Alias host name is an alternate way to access the system besides its real network name. Typically, it resolves to the same IP address as the network name of the system. This can be defined in the name resolution system such as DNS or locally in the local hosts file on each system. Multiple alias host names can be defined for a given system.
Physical Host Name

Physical host name is the host name of the system as returned by the gethostname()call or the hostname command. Typically, the physical host name is also the network name used by clients to access the system. In this case, an IP address is associated with this name in the DNS (or the given name resolution mechanism in use) and this IP is enabled on one of the network interfaces of the system.

A given system typically has one physical host name. It can also have one or more additional network names, that correspond to the IP addresses enabled on its network interfaces which are used by clients to access it over the network. Each network name can be aliased with one or more alias host names.
Production or Primary Site

A production or primary site in a disaster protection topology is the system that is carrying the system’s workload at a precise point in time. It is a group of hardware, network and storage resources, and processes that are actively used to carry business logic and process requests at a precise point in time.
Maximum Availability Architecture

Oracle’s Maximum Availability Architecture (Oracle MAA) is the best practices blueprint for data protection and availability of Oracle products (Database, Fusion Middleware, Applications). Implementing Oracle Maximum Availability Architecture best practices is one of the key requirements for any Oracle deployment. It provides recommendations for setting up and managing an Oracle system. Oracle’s Maximum Availability includes the Enterprise Deployment Guide recommendations and adds disaster protection best practices to minimize planned and unplanned downtimes for outages affecting an entire data center or region.
Recovery Point Objective (RPO)

Recovery point objective is the amount of data loss that a system can tolerate or is acceptable when an outage takes place, from a business point of view.
Recovery Time Objective (RTO)

Recovery time objective is the amount of downtime a system can tolerate or the acceptable amount of time that an application or service can remain unavailable when an outage takes place, from a business point of view.
Site Failover

Process of making the current secondary site the new production or primary site after the production site becomes unexpectedly unavailable due to a disaster at the production site.

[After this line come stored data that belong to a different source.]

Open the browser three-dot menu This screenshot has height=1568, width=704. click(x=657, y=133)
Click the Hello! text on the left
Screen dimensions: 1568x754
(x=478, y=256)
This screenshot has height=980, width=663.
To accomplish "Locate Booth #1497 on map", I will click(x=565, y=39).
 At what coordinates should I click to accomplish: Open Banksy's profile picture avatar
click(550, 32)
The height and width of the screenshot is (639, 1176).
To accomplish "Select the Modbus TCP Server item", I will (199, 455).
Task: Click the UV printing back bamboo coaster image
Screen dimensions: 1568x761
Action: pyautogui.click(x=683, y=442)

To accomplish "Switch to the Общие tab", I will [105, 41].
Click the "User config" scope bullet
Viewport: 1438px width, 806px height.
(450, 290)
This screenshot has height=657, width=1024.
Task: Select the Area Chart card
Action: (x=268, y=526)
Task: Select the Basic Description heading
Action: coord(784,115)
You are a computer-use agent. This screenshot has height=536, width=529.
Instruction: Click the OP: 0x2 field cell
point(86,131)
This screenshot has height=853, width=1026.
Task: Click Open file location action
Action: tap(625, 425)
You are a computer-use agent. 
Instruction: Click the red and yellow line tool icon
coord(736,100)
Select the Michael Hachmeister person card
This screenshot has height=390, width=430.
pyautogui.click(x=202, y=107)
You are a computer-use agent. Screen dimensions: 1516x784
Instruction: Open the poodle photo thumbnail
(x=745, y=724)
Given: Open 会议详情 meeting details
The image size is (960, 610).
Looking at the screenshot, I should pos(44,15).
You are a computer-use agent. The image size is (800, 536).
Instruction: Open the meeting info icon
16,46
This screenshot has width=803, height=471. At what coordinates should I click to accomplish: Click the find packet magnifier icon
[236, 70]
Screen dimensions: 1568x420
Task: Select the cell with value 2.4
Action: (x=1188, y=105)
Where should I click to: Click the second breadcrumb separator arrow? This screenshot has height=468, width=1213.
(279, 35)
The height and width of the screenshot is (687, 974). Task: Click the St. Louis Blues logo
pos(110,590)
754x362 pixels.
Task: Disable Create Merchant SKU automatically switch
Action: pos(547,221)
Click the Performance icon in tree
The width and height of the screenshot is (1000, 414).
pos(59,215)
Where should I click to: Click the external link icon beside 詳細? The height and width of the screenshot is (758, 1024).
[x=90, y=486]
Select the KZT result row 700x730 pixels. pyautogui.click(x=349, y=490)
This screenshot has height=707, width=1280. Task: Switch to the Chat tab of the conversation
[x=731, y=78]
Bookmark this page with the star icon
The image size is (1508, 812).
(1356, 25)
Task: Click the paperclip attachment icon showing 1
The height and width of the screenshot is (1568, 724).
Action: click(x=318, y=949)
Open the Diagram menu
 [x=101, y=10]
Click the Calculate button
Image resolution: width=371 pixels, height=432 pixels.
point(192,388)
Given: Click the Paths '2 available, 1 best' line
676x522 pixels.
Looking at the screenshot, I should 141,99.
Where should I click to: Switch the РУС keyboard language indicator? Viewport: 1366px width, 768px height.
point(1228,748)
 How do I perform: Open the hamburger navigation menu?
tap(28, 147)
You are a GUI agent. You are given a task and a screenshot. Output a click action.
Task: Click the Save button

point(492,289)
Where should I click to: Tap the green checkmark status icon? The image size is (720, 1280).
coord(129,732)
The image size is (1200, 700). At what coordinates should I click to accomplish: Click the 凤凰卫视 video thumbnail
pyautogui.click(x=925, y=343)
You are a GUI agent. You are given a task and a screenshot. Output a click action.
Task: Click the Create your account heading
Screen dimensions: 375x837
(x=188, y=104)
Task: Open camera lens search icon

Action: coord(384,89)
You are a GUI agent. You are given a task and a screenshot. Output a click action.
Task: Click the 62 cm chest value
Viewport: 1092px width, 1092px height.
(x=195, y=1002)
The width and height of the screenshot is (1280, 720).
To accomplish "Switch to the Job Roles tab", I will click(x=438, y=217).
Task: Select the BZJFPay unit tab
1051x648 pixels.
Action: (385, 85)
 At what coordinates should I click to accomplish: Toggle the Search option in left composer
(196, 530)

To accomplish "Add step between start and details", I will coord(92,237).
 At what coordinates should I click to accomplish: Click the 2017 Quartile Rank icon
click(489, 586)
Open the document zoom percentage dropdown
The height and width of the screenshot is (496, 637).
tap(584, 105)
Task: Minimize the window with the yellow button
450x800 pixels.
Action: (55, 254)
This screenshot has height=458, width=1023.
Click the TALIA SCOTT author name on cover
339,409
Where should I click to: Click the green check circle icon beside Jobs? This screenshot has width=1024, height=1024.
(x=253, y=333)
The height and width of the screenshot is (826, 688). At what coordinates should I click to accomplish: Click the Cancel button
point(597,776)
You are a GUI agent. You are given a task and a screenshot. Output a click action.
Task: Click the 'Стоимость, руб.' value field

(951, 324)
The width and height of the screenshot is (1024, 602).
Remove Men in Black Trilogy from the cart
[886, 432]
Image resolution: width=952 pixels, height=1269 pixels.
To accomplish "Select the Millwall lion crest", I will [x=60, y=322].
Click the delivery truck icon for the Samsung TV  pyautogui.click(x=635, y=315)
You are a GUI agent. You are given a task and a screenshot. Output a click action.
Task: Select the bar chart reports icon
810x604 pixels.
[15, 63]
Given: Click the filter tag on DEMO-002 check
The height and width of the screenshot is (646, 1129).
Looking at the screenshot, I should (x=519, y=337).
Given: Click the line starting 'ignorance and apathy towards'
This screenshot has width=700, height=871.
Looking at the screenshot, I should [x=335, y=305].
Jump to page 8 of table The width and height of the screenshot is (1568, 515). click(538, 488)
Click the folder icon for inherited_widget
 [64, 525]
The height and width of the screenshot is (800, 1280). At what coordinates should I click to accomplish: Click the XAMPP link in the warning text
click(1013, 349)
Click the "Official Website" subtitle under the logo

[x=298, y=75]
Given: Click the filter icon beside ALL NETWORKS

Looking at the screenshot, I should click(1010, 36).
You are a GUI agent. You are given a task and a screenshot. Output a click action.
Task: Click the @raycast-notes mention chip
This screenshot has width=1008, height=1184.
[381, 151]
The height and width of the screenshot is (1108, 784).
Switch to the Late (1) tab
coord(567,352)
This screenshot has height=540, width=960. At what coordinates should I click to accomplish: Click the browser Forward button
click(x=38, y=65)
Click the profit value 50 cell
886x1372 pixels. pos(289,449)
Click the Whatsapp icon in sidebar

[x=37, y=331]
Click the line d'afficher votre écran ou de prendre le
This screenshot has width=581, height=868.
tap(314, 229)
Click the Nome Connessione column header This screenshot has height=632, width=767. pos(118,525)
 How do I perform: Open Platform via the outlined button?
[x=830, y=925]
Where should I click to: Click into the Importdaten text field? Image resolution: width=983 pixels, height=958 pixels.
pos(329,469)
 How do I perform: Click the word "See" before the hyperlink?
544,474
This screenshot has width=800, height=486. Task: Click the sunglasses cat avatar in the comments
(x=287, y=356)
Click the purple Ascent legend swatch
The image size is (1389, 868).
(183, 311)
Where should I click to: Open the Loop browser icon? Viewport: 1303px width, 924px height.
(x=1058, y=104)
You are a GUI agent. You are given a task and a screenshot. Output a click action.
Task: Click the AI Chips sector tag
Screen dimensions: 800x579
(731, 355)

The term failover is also used to refer to a site failover in this document.
Site Switchback

Process of reverting the current production site and the current secondary site to their original roles. Switchbacks are planned operations done after the switchover operation is completed. The current secondary site becomes the production site and the current production site becomes the secondary site. The term switchback is also used to refer to a site switchback in this document.
Site Switchover

Process of reversing the roles of the production and secondary site. Switchovers are planned operations done for periodic validation or to perform planned maintenance on the current production site. During a switchover, the current secondary site becomes the new production site and the current production site becomes the new secondary site. The term switchover is also used to refer to a site switchover in this document.
Site Synchronization

Process of applying changes made at the production site to the secondary site. For example, when a new application is deployed at the production site, you should perform a synchronization so that the same application is also deployed at the secondary site.
Secondary or Standby Site

A secondary site is a backup location that can take over the business logic and requests that a primary site was processing. Typically, secondary sites are also named as "Standby" because they remain on "standby or inactive mode". This means that they are not processing the production workload during normal operations. However, this does not imply that the secondary site cannot be used for other purposes. This is especially true in more modern models where the secondary site is used for reporting operations and more importantly for validating changes before applying them in the primary site.
Symmetric Topology

An Oracle Fusion Middleware Disaster Recovery configuration that is completely identical across tiers on the production and secondary site. It has identical number of hosts, load balancers, instances, and applications with the same ports being used for both sites and systems configured with identical capacity. This document describes how to set up a symmetric Oracle Fusion Middleware Disaster Recovery topology for an enterprise configuration.
Asymmetric Topology

An Oracle Fusion Middleware Disaster Recovery configuration that is different across tiers on the production and secondary site. For example, an asymmetric topology can include a secondary site with fewer hosts and instances than the production site.

Note:
Oracle does not recommend using scaled down secondary systems. Non-symmetric standbys can cause cascade falls if workloads are not handled properly and they can also produce misconfigurations and data loss.
System

A System is a set of targets (hosts, databases, application servers, and so on) that work together to host your applications. For example, to monitor an application in Enterprise Manager, you would first create a system that consists of the database, listener, application server, and host targets on which the application runs.
Site

Site is the set of different components in a datacenter needed to run a group of applications. For example, a site could consist of Oracle Fusion Middleware instances, databases, storage, and so on.
Virtual Host Name

Virtual host name is a network addressable host name that can be mapped to one or more physical systems. This can be done by enabling the associated VIP in a node through a load balancer or a hardware cluster.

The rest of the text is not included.